WORK INSTRUCTIONS: Every line of the data is to be transcribed without error.
***** INPUT RECORDS *****
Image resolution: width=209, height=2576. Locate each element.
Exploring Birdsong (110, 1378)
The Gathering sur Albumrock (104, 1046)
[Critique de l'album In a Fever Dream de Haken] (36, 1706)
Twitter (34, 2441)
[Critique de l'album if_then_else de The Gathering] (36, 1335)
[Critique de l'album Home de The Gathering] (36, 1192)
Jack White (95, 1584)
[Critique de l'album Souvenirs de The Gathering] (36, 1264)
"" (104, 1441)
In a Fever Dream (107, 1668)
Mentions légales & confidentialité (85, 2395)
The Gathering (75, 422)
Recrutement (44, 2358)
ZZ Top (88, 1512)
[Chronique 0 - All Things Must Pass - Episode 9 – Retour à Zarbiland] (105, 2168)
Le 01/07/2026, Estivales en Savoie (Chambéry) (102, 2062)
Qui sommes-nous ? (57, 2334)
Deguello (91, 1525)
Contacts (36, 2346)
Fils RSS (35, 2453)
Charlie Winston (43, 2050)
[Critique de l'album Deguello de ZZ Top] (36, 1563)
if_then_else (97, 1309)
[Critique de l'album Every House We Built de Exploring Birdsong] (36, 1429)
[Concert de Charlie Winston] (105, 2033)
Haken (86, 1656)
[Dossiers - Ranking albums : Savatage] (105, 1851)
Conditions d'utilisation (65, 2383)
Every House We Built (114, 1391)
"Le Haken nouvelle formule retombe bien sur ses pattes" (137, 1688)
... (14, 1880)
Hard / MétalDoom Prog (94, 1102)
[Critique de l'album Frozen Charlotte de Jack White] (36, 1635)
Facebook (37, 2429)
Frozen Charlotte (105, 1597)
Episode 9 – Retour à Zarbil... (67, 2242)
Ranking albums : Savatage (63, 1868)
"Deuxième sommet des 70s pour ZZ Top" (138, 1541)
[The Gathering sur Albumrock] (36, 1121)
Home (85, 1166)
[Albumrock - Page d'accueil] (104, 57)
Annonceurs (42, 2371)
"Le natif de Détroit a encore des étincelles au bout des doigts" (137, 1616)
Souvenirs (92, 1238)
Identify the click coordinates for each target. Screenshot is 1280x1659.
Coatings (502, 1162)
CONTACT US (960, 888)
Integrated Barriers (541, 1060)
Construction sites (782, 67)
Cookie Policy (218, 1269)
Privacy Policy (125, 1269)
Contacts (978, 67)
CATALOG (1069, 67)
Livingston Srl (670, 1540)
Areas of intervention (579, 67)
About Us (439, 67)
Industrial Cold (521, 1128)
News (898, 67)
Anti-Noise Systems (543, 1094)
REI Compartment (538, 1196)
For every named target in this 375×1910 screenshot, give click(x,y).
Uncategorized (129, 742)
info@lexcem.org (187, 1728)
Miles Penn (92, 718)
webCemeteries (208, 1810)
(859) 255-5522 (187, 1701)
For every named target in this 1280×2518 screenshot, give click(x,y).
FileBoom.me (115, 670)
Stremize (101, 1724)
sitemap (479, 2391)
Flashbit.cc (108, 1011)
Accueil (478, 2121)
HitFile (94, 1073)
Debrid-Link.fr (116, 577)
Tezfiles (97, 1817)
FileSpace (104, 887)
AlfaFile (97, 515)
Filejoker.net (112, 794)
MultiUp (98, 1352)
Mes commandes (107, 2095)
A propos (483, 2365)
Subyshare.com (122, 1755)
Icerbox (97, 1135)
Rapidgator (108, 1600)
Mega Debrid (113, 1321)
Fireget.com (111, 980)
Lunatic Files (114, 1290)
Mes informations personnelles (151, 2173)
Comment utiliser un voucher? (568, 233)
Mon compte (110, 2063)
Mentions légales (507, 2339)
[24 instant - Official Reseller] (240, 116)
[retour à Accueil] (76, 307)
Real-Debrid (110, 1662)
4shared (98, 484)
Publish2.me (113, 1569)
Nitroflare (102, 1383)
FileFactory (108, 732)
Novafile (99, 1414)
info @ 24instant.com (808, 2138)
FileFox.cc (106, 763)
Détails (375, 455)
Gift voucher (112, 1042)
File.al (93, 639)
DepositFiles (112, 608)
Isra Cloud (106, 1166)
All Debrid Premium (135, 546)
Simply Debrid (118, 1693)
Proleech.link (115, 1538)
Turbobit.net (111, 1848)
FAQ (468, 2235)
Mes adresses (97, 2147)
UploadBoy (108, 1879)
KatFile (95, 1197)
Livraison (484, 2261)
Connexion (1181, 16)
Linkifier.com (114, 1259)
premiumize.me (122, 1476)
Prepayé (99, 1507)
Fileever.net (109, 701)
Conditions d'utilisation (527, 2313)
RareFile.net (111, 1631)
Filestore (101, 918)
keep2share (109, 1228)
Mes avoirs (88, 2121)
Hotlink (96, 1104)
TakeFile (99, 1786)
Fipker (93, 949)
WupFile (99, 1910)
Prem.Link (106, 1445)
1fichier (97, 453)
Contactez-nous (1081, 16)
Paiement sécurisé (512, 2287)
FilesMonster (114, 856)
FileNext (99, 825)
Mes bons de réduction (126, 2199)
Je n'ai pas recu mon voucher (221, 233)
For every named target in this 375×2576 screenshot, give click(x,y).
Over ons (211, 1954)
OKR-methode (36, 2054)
*****
RESULT BELOW:
Image resolution: width=209, height=2576. Locate each element.
Exploring Birdsong (110, 1378)
The Gathering sur Albumrock (104, 1046)
[Critique de l'album In a Fever Dream de Haken] (36, 1706)
Twitter (34, 2441)
[Critique de l'album if_then_else de The Gathering] (36, 1335)
[Critique de l'album Home de The Gathering] (36, 1192)
Jack White (95, 1584)
[Critique de l'album Souvenirs de The Gathering] (36, 1264)
"" (104, 1441)
In a Fever Dream (107, 1668)
Mentions légales & confidentialité (85, 2395)
The Gathering (75, 422)
Recrutement (44, 2358)
ZZ Top (88, 1512)
[Chronique 0 - All Things Must Pass - Episode 9 – Retour à Zarbiland] (105, 2168)
Le 01/07/2026, Estivales en Savoie (Chambéry) (102, 2062)
Qui sommes-nous ? (57, 2334)
Deguello (91, 1525)
Contacts (36, 2346)
Fils RSS (35, 2453)
Charlie Winston (43, 2050)
[Critique de l'album Deguello de ZZ Top] (36, 1563)
if_then_else (97, 1309)
[Critique de l'album Every House We Built de Exploring Birdsong] (36, 1429)
[Concert de Charlie Winston] (105, 2033)
Haken (86, 1656)
[Dossiers - Ranking albums : Savatage] (105, 1851)
Conditions d'utilisation (65, 2383)
Every House We Built (114, 1391)
"Le Haken nouvelle formule retombe bien sur ses pattes" (137, 1688)
... (14, 1880)
Hard / MétalDoom Prog (94, 1102)
[Critique de l'album Frozen Charlotte de Jack White] (36, 1635)
Facebook (37, 2429)
Frozen Charlotte (105, 1597)
Episode 9 – Retour à Zarbil... (67, 2242)
Ranking albums : Savatage (63, 1868)
"Deuxième sommet des 70s pour ZZ Top" (138, 1541)
[The Gathering sur Albumrock] (36, 1121)
Home (85, 1166)
[Albumrock - Page d'accueil] (104, 57)
Annonceurs (42, 2371)
"Le natif de Détroit a encore des étincelles au bout des doigts" (137, 1616)
Souvenirs (92, 1238)
Identify the click coordinates for each target. Screenshot is 1280x1659.
Coatings (502, 1162)
CONTACT US (960, 888)
Integrated Barriers (541, 1060)
Construction sites (782, 67)
Cookie Policy (218, 1269)
Privacy Policy (125, 1269)
Contacts (978, 67)
CATALOG (1069, 67)
Livingston Srl (670, 1540)
Areas of intervention (579, 67)
About Us (439, 67)
Industrial Cold (521, 1128)
News (898, 67)
Anti-Noise Systems (543, 1094)
REI Compartment (538, 1196)
For every named target in this 375×1910 screenshot, give click(x,y).
Uncategorized (129, 742)
info@lexcem.org (187, 1728)
Miles Penn (92, 718)
webCemeteries (208, 1810)
(859) 255-5522 (187, 1701)
For every named target in this 1280×2518 screenshot, give click(x,y).
FileBoom.me (115, 670)
Stremize (101, 1724)
sitemap (479, 2391)
Flashbit.cc (108, 1011)
Accueil (478, 2121)
HitFile (94, 1073)
Debrid-Link.fr (116, 577)
Tezfiles (97, 1817)
FileSpace (104, 887)
AlfaFile (97, 515)
Filejoker.net (112, 794)
MultiUp (98, 1352)
Mes commandes (107, 2095)
A propos (483, 2365)
Subyshare.com (122, 1755)
Icerbox (97, 1135)
Rapidgator (108, 1600)
Mega Debrid (113, 1321)
Fireget.com (111, 980)
Lunatic Files (114, 1290)
Mes informations personnelles (151, 2173)
Comment utiliser un voucher? (568, 233)
Mon compte (110, 2063)
Mentions légales (507, 2339)
[24 instant - Official Reseller] (240, 116)
[retour à Accueil] (76, 307)
Real-Debrid (110, 1662)
4shared (98, 484)
Publish2.me (113, 1569)
Nitroflare (102, 1383)
FileFactory (108, 732)
Novafile (99, 1414)
info @ 24instant.com (808, 2138)
FileFox.cc (106, 763)
Détails (375, 455)
Gift voucher (112, 1042)
File.al (93, 639)
DepositFiles (112, 608)
Isra Cloud (106, 1166)
All Debrid Premium (135, 546)
Simply Debrid (118, 1693)
Proleech.link (115, 1538)
Turbobit.net (111, 1848)
FAQ (468, 2235)
Mes adresses (97, 2147)
UploadBoy (108, 1879)
KatFile (95, 1197)
Livraison (484, 2261)
Connexion (1181, 16)
Linkifier.com (114, 1259)
premiumize.me (122, 1476)
Prepayé (99, 1507)
Fileever.net (109, 701)
Conditions d'utilisation (527, 2313)
RareFile.net (111, 1631)
Filestore (101, 918)
keep2share (109, 1228)
Mes avoirs (88, 2121)
Hotlink (96, 1104)
TakeFile (99, 1786)
Fipker (93, 949)
WupFile (99, 1910)
Prem.Link (106, 1445)
1fichier (97, 453)
Contactez-nous (1081, 16)
Paiement sécurisé (512, 2287)
FilesMonster (114, 856)
FileNext (99, 825)
Mes bons de réduction (126, 2199)
Je n'ai pas recu mon voucher (221, 233)
For every named target in this 375×2576 screenshot, give click(x,y).
Over ons (211, 1954)
OKR-methode (36, 2054)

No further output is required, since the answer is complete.